The dysregulation of cytokine networks in systemic lupus erythematosus

Abstract

Systemic lupus erythematosus (SLE) is an autoimmune disease associated with chronic immune activation and tissue damage. Organ damage in SLE results from the deposition of immune complexes and the infiltration of activated T cells into susceptible organs. Cytokines are intimately involved in every step of the SLE pathogenesis. Defective immune regulation and uncontrolled lymphocyte activation, as well as increased antigen presenting cell maturation are all influenced by cytokines. Moreover, expansion of local immune responses as well as tissue infiltration by pathogenic cells is instigated by cytokines. In this review, we describe the main cytokine abnormalities reported in SLE and discuss the mechanisms that drive their aberrant production as well as the pathogenic pathways that their presence promotes.

FIG. 1.

Dysregulation of IL2 transcription in SLE T cells. The levels of CREB and CREM dictate IL-2 production by T cells. In healthy individuals, there is a natural balance of these molecules that leads to IL-2 production as needed. In SLE T cells, CREM transcription is enhanced due to increased binding of SP-1 to the CREM promoter.

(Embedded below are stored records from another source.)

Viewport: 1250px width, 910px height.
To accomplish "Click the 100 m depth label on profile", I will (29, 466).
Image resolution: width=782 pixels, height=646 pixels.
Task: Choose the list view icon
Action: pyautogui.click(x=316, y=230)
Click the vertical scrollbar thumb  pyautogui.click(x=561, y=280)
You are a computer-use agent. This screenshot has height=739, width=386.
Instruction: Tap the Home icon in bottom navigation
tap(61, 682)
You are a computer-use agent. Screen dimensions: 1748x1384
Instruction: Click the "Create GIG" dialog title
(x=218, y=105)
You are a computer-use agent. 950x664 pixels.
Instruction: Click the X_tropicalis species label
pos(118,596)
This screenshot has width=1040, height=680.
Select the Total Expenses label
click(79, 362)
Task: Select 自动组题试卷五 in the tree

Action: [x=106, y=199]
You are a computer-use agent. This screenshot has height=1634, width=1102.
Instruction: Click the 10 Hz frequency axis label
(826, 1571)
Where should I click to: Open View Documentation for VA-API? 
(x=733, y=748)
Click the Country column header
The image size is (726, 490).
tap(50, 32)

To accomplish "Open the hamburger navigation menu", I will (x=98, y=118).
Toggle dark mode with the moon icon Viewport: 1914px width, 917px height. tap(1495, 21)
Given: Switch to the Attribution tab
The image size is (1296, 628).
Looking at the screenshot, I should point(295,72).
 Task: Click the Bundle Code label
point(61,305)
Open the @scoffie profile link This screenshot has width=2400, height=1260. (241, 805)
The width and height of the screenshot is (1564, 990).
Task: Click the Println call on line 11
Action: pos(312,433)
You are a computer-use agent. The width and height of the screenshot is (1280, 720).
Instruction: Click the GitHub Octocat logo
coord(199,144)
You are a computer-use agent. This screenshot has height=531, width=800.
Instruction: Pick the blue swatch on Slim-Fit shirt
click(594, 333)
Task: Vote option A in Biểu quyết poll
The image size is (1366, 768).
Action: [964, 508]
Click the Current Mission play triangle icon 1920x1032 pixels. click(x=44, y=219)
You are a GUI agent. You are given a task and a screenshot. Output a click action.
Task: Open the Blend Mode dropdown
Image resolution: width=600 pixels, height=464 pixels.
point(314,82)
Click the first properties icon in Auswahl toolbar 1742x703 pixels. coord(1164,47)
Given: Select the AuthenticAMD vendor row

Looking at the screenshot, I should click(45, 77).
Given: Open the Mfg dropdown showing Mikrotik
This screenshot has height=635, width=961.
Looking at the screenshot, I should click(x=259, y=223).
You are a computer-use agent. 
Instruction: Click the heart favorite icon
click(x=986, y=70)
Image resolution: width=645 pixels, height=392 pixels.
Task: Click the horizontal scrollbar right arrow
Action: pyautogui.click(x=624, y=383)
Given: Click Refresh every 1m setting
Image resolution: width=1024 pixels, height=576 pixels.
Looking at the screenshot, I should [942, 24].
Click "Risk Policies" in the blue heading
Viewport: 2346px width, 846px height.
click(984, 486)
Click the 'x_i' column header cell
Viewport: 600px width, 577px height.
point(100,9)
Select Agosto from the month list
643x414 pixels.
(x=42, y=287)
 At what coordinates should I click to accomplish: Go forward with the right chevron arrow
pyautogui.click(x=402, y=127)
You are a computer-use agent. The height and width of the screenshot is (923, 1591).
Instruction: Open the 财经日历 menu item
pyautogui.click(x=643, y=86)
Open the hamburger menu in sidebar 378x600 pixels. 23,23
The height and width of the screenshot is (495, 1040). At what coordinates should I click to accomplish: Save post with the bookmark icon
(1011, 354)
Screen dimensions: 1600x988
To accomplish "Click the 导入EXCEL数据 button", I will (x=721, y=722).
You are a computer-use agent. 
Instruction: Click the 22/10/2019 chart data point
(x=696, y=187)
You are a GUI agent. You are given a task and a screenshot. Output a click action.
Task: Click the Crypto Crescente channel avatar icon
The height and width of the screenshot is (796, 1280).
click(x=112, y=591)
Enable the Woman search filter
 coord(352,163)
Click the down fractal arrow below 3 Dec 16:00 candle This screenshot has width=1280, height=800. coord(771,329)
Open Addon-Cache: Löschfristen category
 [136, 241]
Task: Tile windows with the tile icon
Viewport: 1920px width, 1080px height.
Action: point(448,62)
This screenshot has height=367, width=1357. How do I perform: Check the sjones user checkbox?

This is facilitated by the dephosphorylation of SP-1 by PP2A, a phosphatase that is found at elevated levels in SLE T cells. SLE, systemic lupus erythematosus; IL, interleukin; CREB, cyclic AMP responsive element-binding protein; CREM, cyclic AMP responsive element modulator.

FIG. 2.

The generation and effector functions of IL-17 producing T cells in SLE. TCRαβ double-negative (DN) T cells and CD4⁺ Th17 T cells comprise the pool of IL-17-producing T cells in SLE. The generation of these 2 subsets is quite different: DN T cells derive from CD8⁺ T cells after sustained TCR activation, whereas the generation of Th17 T cells is favored in an inflammatory setting, where activated dendritic cells (DCs) provide inflammatory cytokines. This favors Th17 differentiation over production of regulatory T (Treg) cells. The decreased levels of IL-2 in SLE contribute further to the Th17/Treg imbalance. IL-17+ cells infiltrate the tissues, where they induce neutrophil recruitment, causing tissue inflammation, and damage. In addition, IL-17 induces autoantibody formation, by acting on B- cells. TCR, T cell receptor.

FIG. 3.

The contribution of IFNα to the disruption of peripheral immune tolerance in SLE. (1). IFNα augments differentiation of monocytes into DCs and from immature DCs to mature, autoantigen-presenting DCs. These DCs present autoantigens to T cells and B cells leading to survival, proliferation, and differentiation of autoreactive lymphocytes. (2). IFNα promotes the differentiation of activated B cells into antibody-secreting plasma cells and subsequent formation of immune complexes (ICs). (3). Through the formation of nucleic acid-containing ICs, a positive feedback loop is formed to enhance TLR7/9 activation and IFNα production in pDCs, myeloid DCs, and monocytes. (4). IFNα enhances autoreactive CD8+ T cell maturation contributing to tissue damage through perforin and granzyme release, thus generating novel autoantigens and further assisting IC-driven production of IFNα. IFN, interferon; TLR, Toll-like receptor; pDC, plasmacytoid dendritic cell.